This disclosure relates to electrode-based reformers for solid oxide electrochemical devices, and multi-functional electrode-based reformers for solid oxide electrochemical devices.
Solid oxide electrochemical devices can be used in various applications including as auxiliary power sources in vehicles. Many conventional solid oxide electrochemical devices operate at high temperatures, extending the start-up and cool-down time required.
Solid oxide electrochemical devices can operate with various fuels; however, to operate with non-hydrogen fuels e.g. hydrocarbons, ethanol, solid oxide electrochemical devices require a reformer to reform hydrocarbon fuels to produce hydrogen from the non-hydrogen fuels. External reformers require additional space and add additional cost. Attempts at internalizing the reformation by using catalyst to internally reform the non-hydrogen fuels adds internal resistance, reducing the power output, as reforming catalysts are poor electronic conductors.
Disclosed herein are implementations of electrolyte structures and solid oxide electrochemical devices that incorporate the electrolyte structures.
One embodiment of an anode layer for a solid oxide electrochemical device comprises a metal support structure having an electrolyte-facing surface and a gas distribution-facing surface, the metal support structure defining pores having a pore diameter, anode catalyst supported within the metal support structure, channels formed within the gas distribution-facing surface of the metal support structure, and a first reformer catalyst deposited onto surfaces of the metal support structure defining the channels, the first reformer catalyst having a diameter greater than the pore diameter. The anode layer can further comprise a second reformer catalyst, with the first reformer catalyst reforming a first fuel and the second reformer catalyst reforming a second fuel.
An embodiment of a solid oxide electrochemical device disclosed herein comprises an anode layer, a cathode layer, and a solid electrolyte positioned between the anode and the cathode. The anode layer comprises an anode current collector and an anode.
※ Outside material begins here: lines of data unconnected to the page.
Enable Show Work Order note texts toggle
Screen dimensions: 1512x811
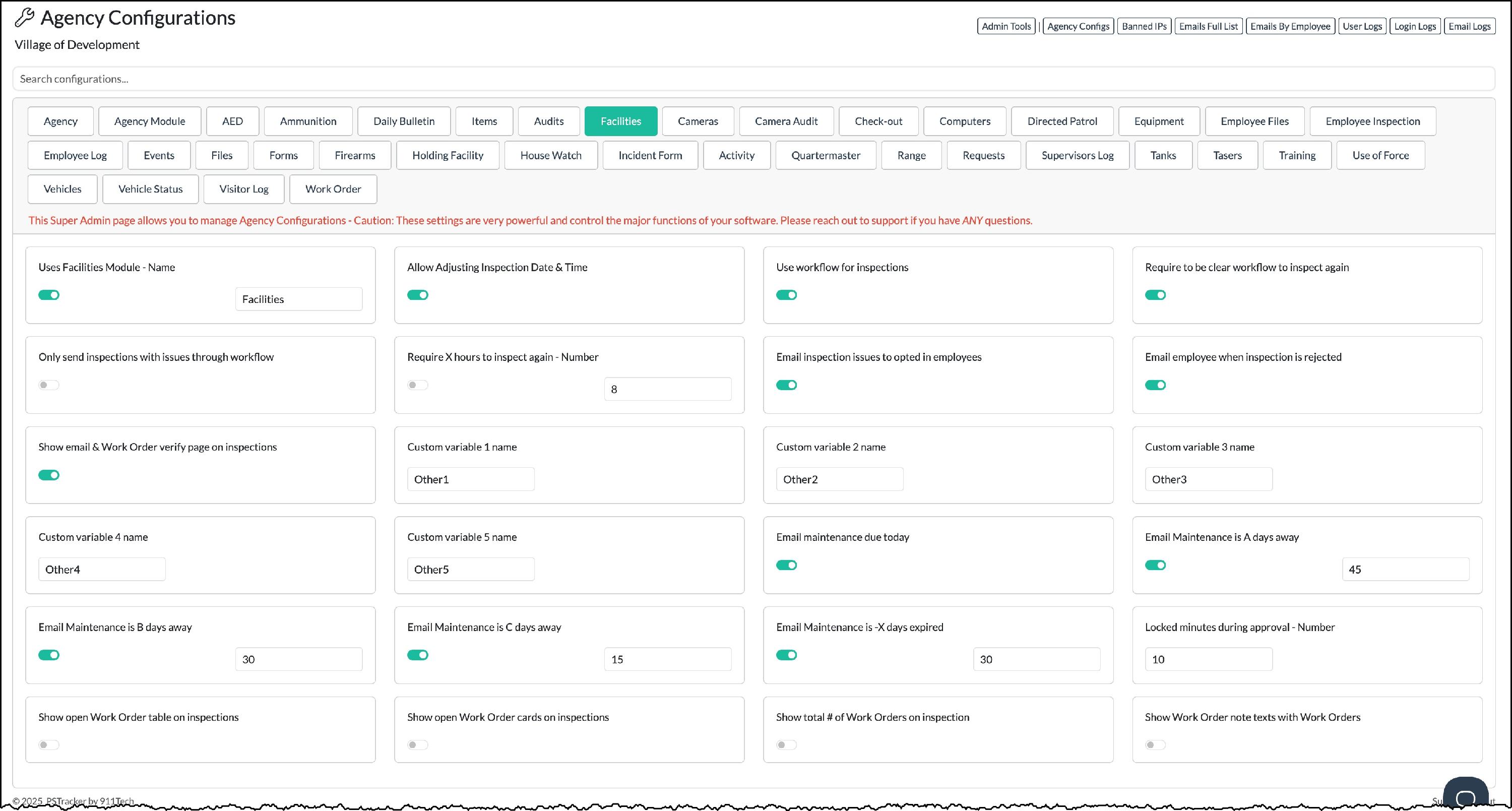pyautogui.click(x=1155, y=744)
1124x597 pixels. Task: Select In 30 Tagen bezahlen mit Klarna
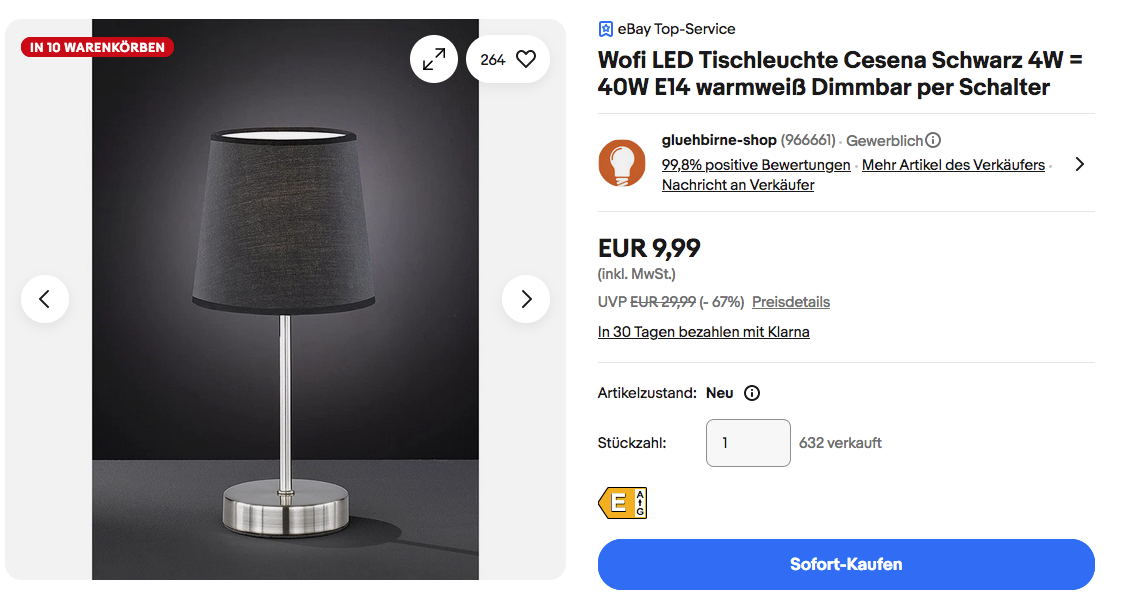pos(703,332)
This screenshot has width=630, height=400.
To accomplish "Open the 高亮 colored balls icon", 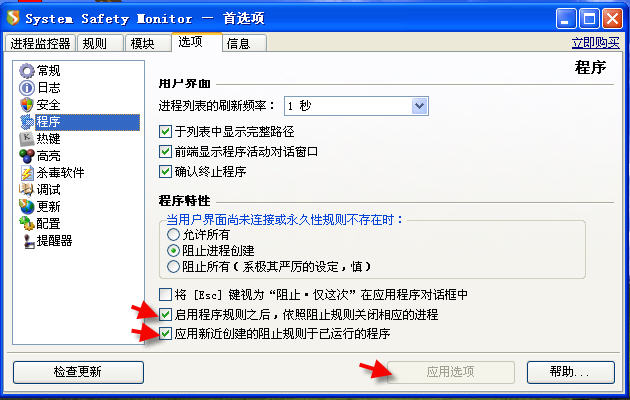I will 27,156.
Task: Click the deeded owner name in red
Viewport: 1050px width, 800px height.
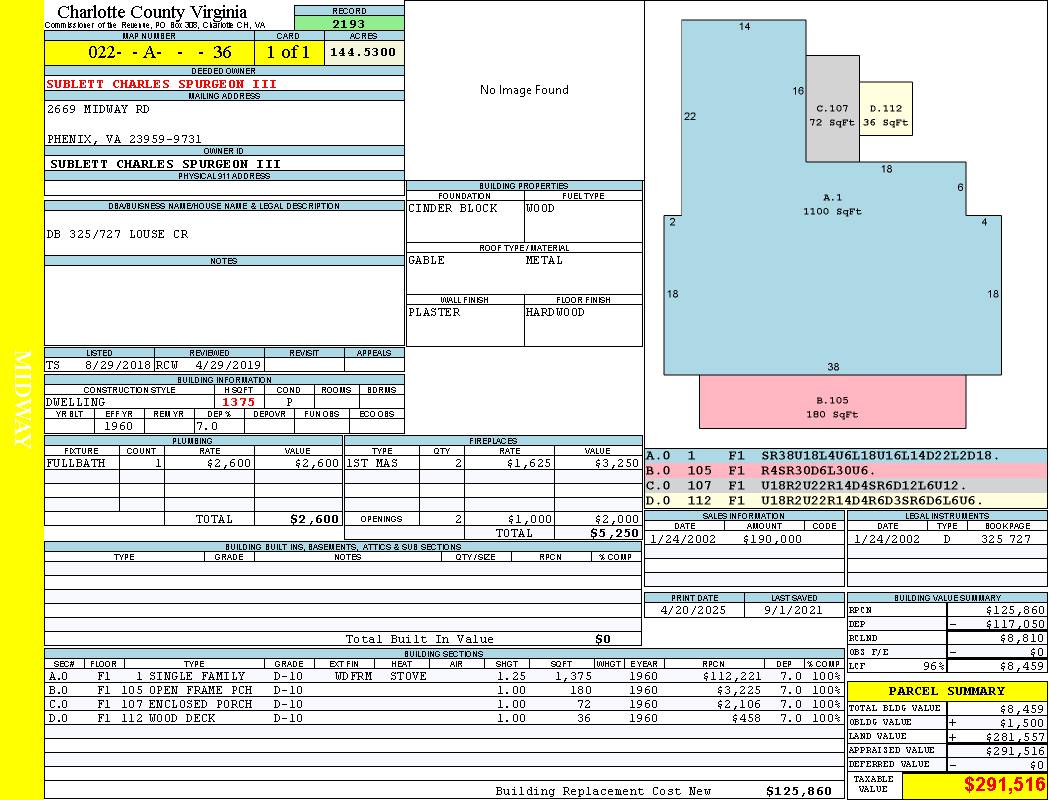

The anode comprises a metal support structure having an electrolyte-facing surface and a current collector-facing surface, the metal support structure defining pores having a pore diameter, anode catalyst supported within the metal support structure, channels formed within the current collector-facing surface of the metal support structure, and a first reformer catalyst deposited onto surfaces of the metal support structure defining the channels, the first reformer catalyst having a diameter greater than the pore diameter. The anode layer can further comprise a second reformer catalyst, with the first reformer catalyst reforming a first fuel and the second reformer catalyst reforming a second fuel.
Other embodiments and aspects are described herein and contemplated in the scope of the disclosure.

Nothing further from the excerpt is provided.